------ SUPPLIED ENTRIES
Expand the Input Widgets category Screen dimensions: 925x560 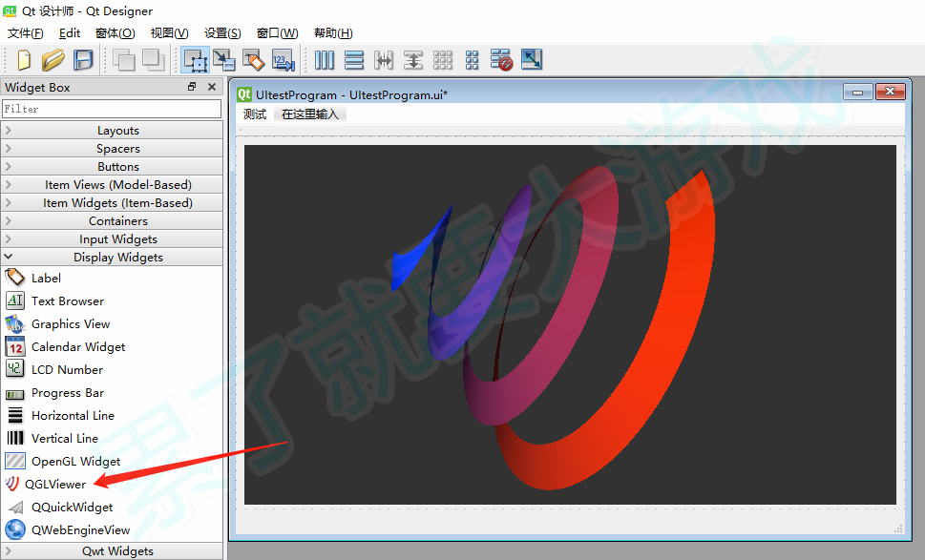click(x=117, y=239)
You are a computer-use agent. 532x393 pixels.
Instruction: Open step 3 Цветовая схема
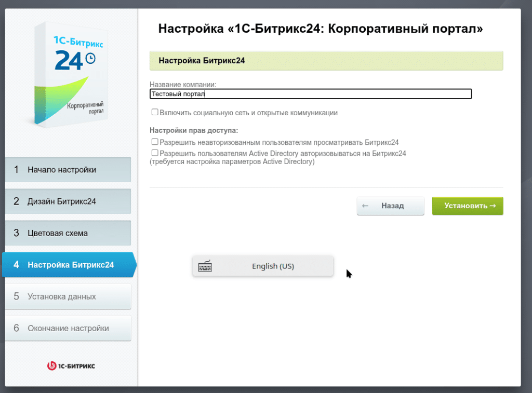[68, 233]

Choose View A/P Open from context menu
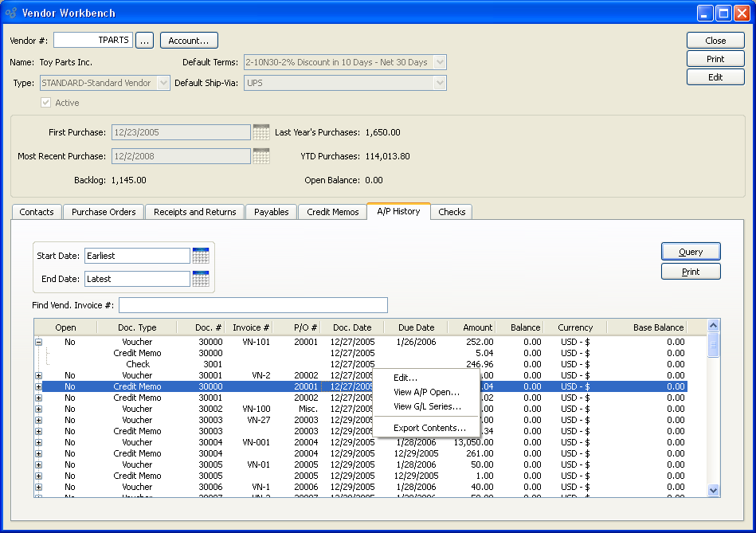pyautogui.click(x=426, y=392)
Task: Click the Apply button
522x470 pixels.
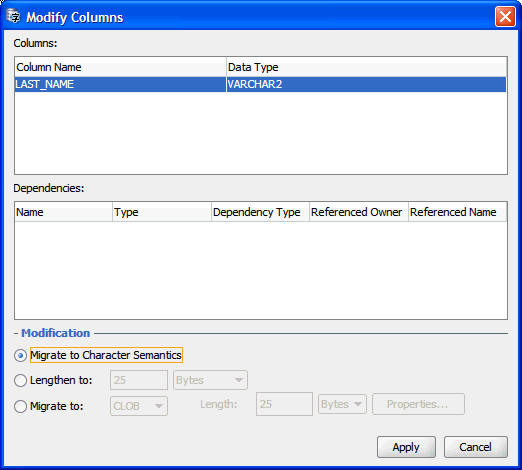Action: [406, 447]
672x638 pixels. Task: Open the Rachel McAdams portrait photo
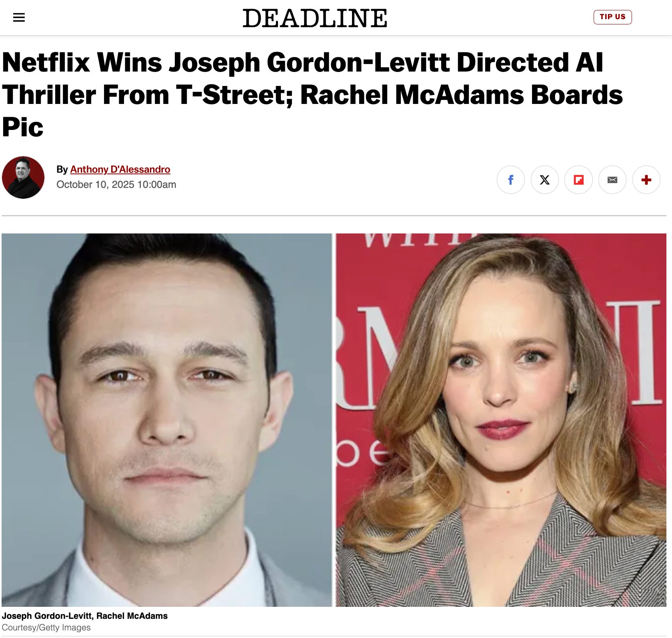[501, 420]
------------
TASK PROMPT:
Locate "672x638 pixels. Task: Open" in the entries above. Copy, exactly and only, the lines from that line to the end, leaving out the pictures.

ANSWER SPACE:
672x638 pixels. Task: Open the Rachel McAdams portrait photo
[501, 420]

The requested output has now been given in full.